Can anyone assist me in checking/changing the associated permissions through mobile terminal?
Is it possible that these instructions are for a mobile terminal installation only? . . or did I miss something?
Any assistance would be greatly appreciated.
A great blast from the past!This is a really old thread I know but I have tried everything to change the TTL to 65 but ping test still shows 64 on my iPad running 9.3.3
Can any smart soul help ?
This isn't working on VZW anymore.
Can anyone test/confirm that the TTL trick is still working for VZW as of 2019?
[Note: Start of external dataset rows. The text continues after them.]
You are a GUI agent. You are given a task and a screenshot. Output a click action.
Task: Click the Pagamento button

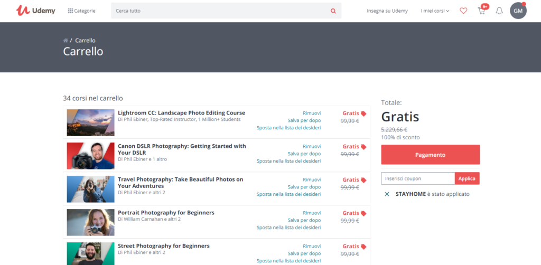point(430,155)
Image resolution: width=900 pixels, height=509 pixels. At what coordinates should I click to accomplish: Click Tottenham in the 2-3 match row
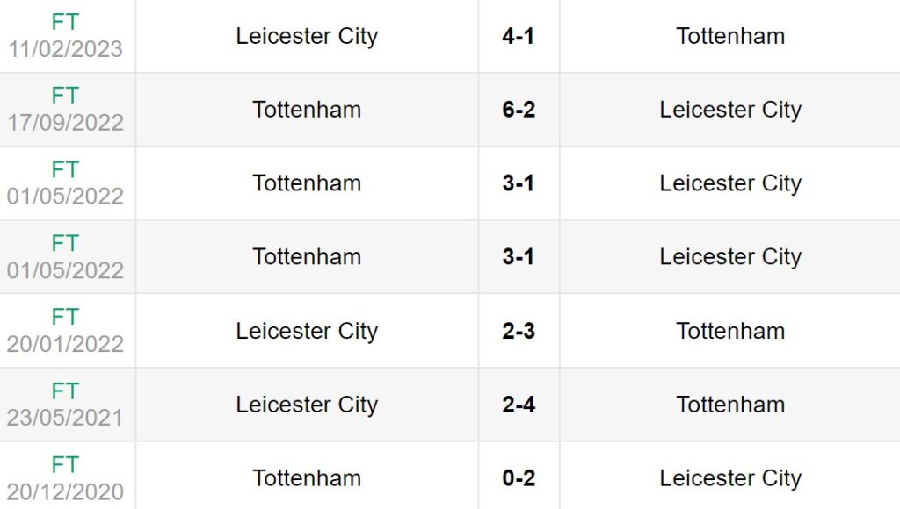click(x=730, y=331)
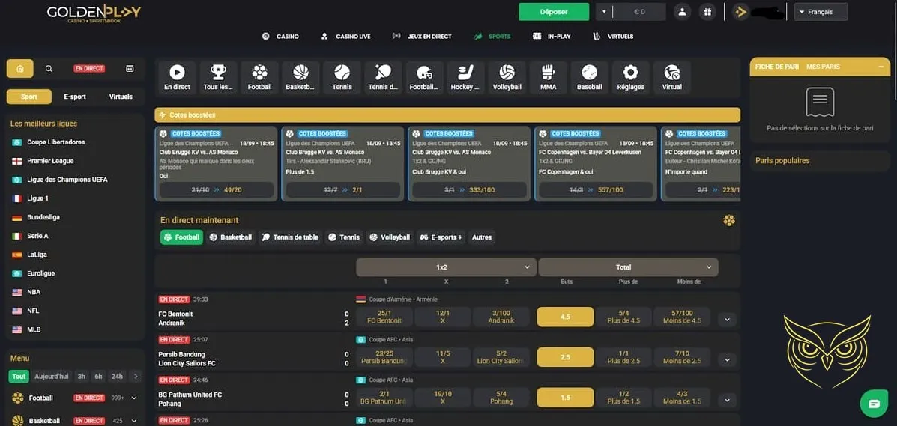
Task: Toggle the EN DIRECT filter in sidebar
Action: (x=89, y=69)
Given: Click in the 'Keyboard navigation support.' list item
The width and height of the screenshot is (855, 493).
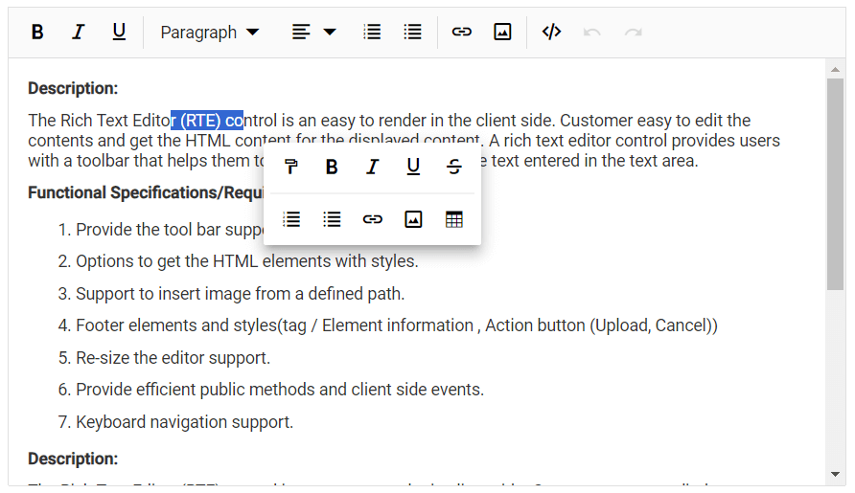Looking at the screenshot, I should pyautogui.click(x=184, y=422).
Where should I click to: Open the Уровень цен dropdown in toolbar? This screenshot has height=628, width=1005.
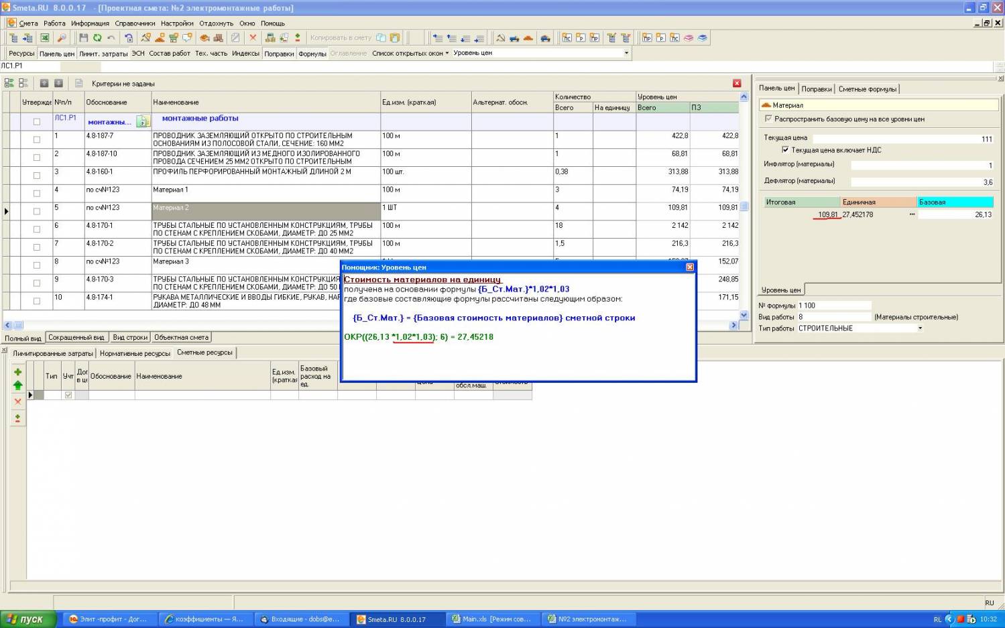626,53
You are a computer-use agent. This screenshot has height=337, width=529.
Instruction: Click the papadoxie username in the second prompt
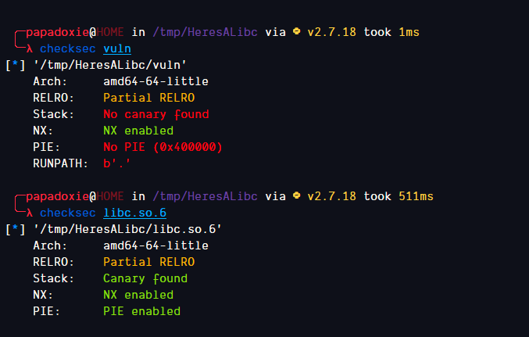pos(57,196)
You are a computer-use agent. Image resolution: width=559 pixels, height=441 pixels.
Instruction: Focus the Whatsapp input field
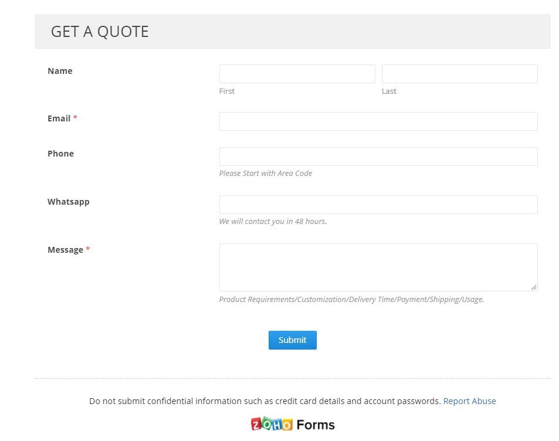[x=378, y=205]
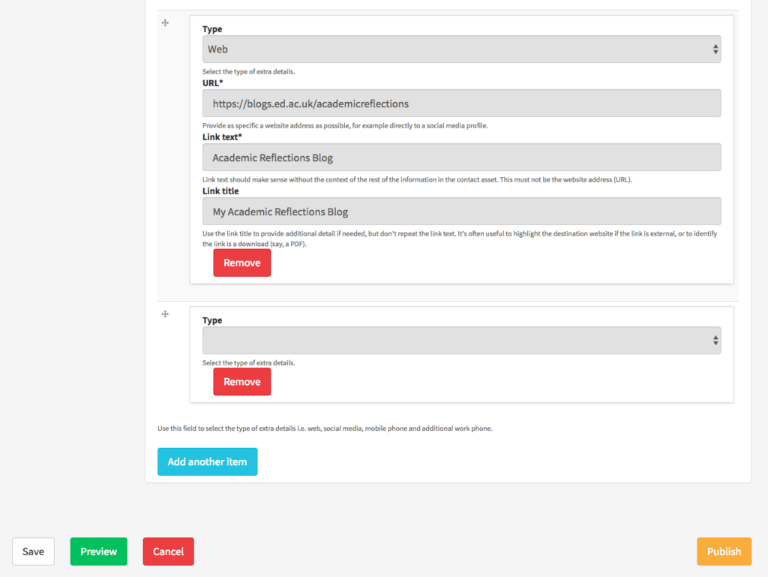Focus the Link text field 'Academic Reflections Blog'
The height and width of the screenshot is (577, 768).
pos(461,158)
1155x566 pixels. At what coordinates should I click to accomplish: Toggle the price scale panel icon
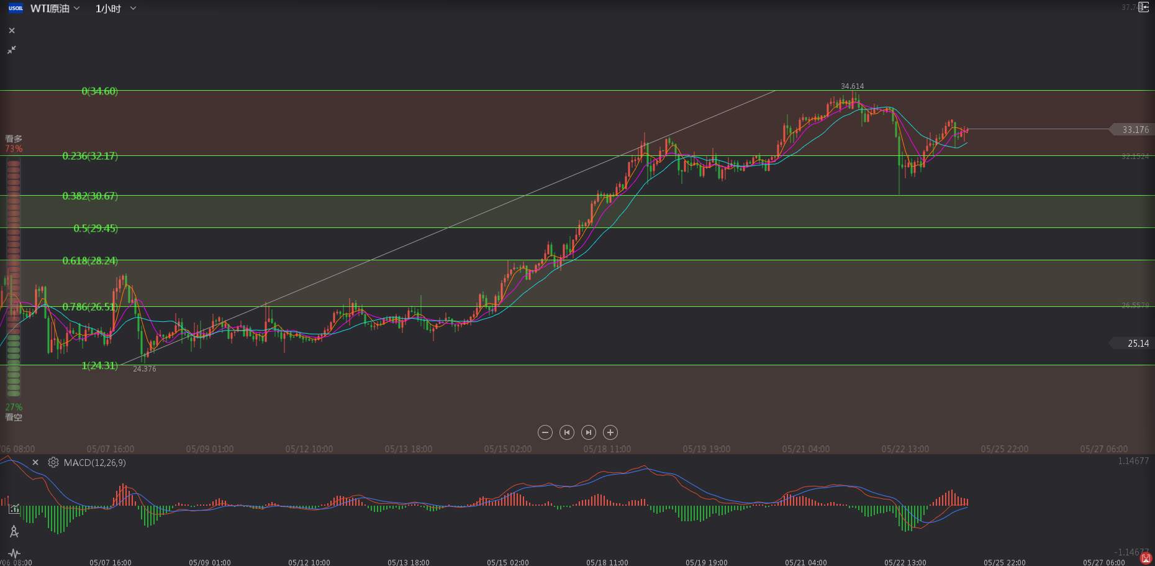pyautogui.click(x=1144, y=7)
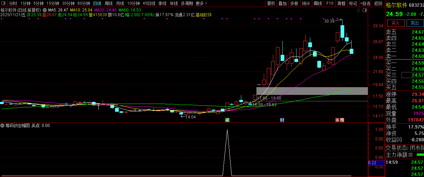424x177 pixels.
Task: Click the diamond icon above the chart
Action: 358,10
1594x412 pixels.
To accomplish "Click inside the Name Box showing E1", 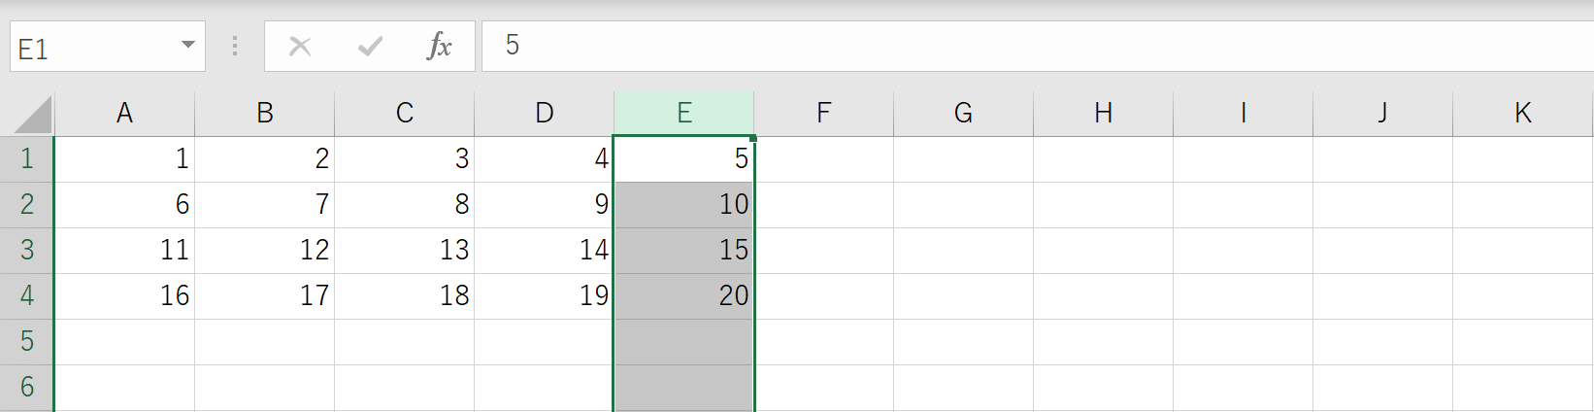I will pyautogui.click(x=95, y=47).
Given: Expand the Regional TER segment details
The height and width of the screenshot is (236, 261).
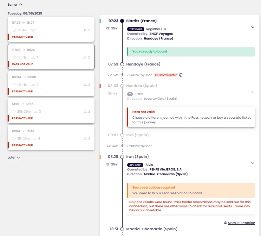Looking at the screenshot, I should [253, 27].
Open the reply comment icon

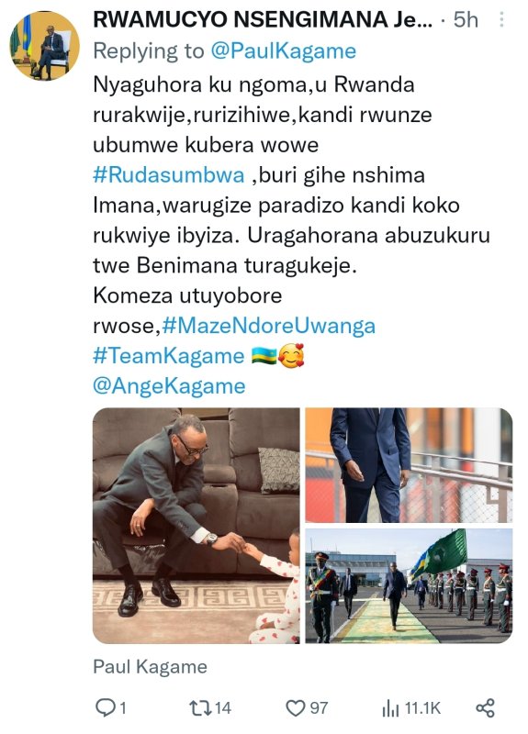tap(105, 707)
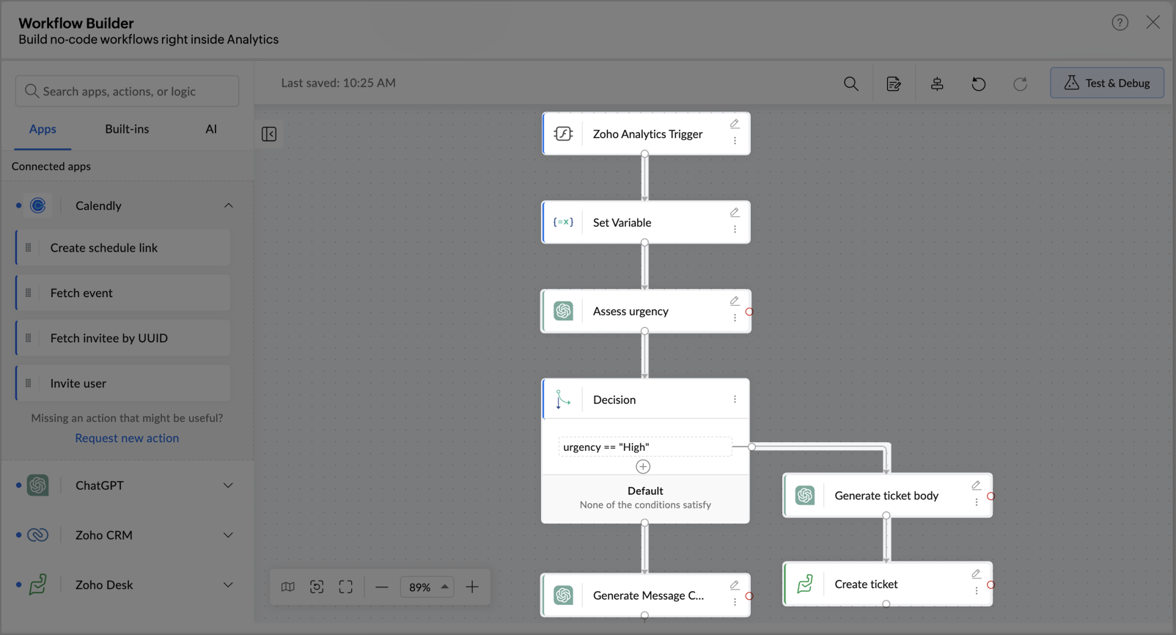Open the minimap icon in zoom bar
Screen dimensions: 1176x635
coord(288,587)
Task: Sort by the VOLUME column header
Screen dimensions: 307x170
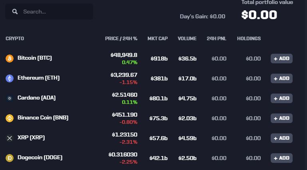Action: [187, 39]
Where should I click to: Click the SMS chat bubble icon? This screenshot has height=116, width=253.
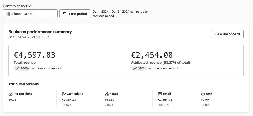point(203,94)
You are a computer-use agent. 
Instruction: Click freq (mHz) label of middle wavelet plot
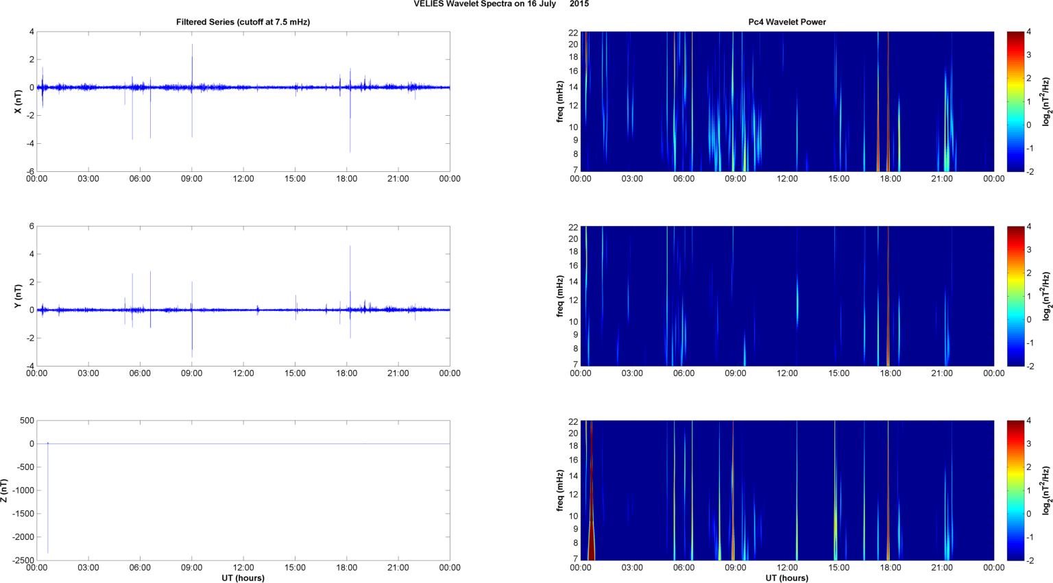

It worked for me in my test with just testing the speeds. My hotspot is capped at 15GB. I used it already because I was recently downloading. My tethered speeds dropped to 0.36 Down and 0.64 Up. After I entered the commands in terminal to my surprise the speeds increased dramatically. They were pretty consistent through for WiFi and USB tethering. Around 22-23 Down and 22-23 Up. With VPN on the speed test crashed. My speeds from my iPhone were 40 Down and 25 Up.As of 28 August 2019 this seem to be working with Verizon.
My tethered data was reached before implementing, and resulted in tethered speeds of about 0.16mbps down/ 0.54 mbps up on a MBA tethered to an iPhone 7.
After changing mba's ttl to 65 from 64, I retested at 4.38mbps down/ 4.40 mbps up. (I ran a couple tests, these are averages.)
NOTE that speeds tested on the iPhone are 26.36mbps down/ 15.23mbps up. Not sure why the tethered vs on device speeds are so different.